Presented by the Temagami Artisitic Collective, Hard Ryde plays tonight in Temagami. Hailing from musical backgrounds encompassing country, old-time and jazz, the sum of these individual parts equals one dynamic powerhouse of talent taking the Canadian bluegrass stage. 8 p.m. August 21st at the Temagami Welcome Centre theatre.

Monday, August 16, 2010

WINNING SECOND PLACE

Lemon Blueberry Daquoise

Smoothwater of Temagami takes second place for this scrumptious dessert. We have 3 c0-creaters to thank: Caryn Colman, Chantelle Mousseau, and the Mademoiselle Wwoofer Marie.

Here is the recipe to share. Enjoy!!

Dacquoise

6 egg whites

1 cup fruit sugar

½ tsp. pure vanilla extract & ½ tbsp. pure almond extract

1 tbsp. corn starch

1 cup toasted almonds

Beat egg whites until light. Gradually beat in ½ cup fruit sugar. Beat in vanilla and almond extract. Combine remaining fruit sugar with corn starch and chopped almonds, and fold into egg whites. Spread meringue evenly over 3 parchment paper circles. Preheat oven to 250 and bake for about 1 hour. Don’t overbake. Meringues can be tricky.

Lemon Cream

180 g sugar

zest and juice of 6 lemons

6 eggs

450 g of cream cheese

9 tsp. sugar

3 g agar-agar* (option gelatin)

*Agar-agar is a seaweed thickener used instead of gelatin. It’s perfect for vegetarians.

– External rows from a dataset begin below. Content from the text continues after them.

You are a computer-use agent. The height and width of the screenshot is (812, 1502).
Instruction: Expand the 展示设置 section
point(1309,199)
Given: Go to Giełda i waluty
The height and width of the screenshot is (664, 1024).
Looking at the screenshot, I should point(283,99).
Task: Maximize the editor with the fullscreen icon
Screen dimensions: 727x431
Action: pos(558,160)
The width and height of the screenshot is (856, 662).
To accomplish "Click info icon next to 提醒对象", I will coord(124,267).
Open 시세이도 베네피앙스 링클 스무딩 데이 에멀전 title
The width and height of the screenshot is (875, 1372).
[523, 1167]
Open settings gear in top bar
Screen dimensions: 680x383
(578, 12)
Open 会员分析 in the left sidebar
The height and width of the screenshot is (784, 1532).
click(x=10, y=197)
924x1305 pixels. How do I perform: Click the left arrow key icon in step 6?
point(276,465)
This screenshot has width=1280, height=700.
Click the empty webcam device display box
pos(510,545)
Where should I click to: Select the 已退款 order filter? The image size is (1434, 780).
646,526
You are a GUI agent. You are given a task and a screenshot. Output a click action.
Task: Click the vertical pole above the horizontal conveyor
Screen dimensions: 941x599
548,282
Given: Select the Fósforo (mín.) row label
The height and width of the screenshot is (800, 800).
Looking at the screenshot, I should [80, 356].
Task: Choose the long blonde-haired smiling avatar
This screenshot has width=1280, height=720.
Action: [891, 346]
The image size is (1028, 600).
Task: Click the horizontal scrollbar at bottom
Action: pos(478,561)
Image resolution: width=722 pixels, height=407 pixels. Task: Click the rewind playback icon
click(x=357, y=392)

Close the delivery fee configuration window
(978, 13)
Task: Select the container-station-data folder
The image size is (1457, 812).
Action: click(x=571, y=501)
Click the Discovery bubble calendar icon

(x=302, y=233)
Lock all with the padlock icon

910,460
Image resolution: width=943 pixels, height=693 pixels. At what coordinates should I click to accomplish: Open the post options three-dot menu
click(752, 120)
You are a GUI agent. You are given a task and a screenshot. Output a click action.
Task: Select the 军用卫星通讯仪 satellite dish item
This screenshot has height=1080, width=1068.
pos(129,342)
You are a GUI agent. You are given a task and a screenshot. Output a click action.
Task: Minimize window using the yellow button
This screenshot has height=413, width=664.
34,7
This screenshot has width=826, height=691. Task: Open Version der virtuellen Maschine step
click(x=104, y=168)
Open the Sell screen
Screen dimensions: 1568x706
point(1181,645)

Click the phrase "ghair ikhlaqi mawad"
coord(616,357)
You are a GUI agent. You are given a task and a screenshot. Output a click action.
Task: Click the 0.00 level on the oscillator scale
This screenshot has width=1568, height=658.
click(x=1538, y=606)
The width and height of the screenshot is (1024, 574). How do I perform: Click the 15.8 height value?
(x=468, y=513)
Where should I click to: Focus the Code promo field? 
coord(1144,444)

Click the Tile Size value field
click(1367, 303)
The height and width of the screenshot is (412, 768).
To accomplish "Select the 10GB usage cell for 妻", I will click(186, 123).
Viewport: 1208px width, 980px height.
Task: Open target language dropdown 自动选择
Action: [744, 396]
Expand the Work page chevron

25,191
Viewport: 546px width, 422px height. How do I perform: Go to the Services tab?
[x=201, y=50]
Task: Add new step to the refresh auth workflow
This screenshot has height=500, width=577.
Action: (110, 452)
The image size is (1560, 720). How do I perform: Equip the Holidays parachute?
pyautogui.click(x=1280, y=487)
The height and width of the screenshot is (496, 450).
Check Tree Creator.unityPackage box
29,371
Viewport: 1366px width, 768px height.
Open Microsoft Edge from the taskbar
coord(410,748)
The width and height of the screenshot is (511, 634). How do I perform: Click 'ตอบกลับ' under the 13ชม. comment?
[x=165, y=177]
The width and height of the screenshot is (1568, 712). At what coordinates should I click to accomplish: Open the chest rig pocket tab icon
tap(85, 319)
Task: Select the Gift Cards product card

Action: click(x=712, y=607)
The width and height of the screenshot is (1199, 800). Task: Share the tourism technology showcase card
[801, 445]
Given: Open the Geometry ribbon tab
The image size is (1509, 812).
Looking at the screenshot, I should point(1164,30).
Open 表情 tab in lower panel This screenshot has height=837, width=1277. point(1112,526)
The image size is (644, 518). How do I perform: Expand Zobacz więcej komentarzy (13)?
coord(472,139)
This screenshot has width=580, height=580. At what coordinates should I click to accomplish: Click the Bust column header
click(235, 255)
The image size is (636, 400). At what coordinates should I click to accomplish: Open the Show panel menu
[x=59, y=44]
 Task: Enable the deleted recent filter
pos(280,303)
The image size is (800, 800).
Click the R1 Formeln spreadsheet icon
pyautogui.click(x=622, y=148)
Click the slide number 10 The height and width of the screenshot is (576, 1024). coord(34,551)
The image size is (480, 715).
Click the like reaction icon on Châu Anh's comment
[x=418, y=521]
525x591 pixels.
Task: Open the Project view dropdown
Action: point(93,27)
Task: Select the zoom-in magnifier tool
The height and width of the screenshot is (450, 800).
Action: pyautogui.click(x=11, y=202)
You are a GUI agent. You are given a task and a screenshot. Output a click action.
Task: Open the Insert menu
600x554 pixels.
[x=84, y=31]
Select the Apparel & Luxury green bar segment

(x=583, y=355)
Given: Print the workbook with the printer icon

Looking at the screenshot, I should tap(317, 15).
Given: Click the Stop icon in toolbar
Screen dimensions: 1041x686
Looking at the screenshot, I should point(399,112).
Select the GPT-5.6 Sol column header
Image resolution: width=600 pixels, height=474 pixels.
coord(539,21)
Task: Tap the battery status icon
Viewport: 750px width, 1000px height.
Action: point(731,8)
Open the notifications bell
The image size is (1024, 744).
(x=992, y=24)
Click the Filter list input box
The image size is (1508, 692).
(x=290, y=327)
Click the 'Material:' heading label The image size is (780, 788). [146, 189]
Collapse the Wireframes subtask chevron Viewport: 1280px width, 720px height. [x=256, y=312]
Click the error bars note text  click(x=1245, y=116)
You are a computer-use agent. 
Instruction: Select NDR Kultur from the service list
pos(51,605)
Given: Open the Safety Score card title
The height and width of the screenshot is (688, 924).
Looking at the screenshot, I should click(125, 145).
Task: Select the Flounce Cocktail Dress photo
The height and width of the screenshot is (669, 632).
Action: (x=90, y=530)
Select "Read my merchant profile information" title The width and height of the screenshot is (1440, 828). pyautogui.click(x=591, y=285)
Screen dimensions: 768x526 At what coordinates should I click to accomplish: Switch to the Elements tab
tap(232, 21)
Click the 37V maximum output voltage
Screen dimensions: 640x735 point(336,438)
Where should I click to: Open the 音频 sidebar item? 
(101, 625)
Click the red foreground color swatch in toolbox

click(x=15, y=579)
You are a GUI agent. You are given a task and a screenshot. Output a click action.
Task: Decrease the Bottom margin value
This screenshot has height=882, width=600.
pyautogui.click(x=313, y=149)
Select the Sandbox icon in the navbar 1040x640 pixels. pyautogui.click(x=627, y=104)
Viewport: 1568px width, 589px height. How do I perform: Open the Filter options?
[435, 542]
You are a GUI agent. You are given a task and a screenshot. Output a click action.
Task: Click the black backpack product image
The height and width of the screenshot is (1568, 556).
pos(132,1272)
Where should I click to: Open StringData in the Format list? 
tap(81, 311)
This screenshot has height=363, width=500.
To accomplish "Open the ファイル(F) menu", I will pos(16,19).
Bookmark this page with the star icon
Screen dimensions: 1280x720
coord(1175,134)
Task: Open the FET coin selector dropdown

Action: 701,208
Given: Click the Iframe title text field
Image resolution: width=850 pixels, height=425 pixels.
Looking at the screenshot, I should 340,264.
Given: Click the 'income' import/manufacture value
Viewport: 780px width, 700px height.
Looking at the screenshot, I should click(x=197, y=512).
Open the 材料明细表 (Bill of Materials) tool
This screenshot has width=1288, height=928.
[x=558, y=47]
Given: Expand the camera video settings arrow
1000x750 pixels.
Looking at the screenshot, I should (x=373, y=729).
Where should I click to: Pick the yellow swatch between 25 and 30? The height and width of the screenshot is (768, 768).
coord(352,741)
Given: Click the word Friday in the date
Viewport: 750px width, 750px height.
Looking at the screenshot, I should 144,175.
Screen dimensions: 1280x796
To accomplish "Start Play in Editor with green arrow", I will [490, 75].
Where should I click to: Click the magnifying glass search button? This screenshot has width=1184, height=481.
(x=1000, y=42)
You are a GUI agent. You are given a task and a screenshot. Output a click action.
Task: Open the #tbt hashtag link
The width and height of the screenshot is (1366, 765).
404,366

Mix together sugar and lemon zest. Add eggs, lemon juice and agar-agar. Cook in a double boiler until the mixture thickens. Add a spot of butter. Put the mixture aside. Meanwhile, mix cream cheese and sugar, and add it to the lemon cream. When the mixture is cool, whip the cream and add it. Refrigerate.

Blueberry Jelly

2 cups wild blueberries

½ cup sugar

5 g agar-agar (option gelatin)

Cook blueberries and sugar for about 20 minutes. Add agar-agar dissolved in boiling water. Cook 5 more minutes.

Blueberry Icing

1 cup butter

1 tbsp. pure vanilla extract

4 cups of sifted icing sugar

2 tbsp. milk

½ cup blueberry jelly

Cream butter and icing sugar. Add vanilla, milk and blueberry jelly.

Assembling the Daquoise

Start with one meringue. Layer with blueberry jelly, lemon cream, fresh blueberries. Then begin again with the second meringue, and layer. Add final meringue, but do not layer with anything. First ice the sides of the dacquoise, and pipe icing around the edges of the top. This icing edge will hold in the jelly and the blueberries. Now the cake is ready for you to add a layer of jelly, and top with wild blueberries.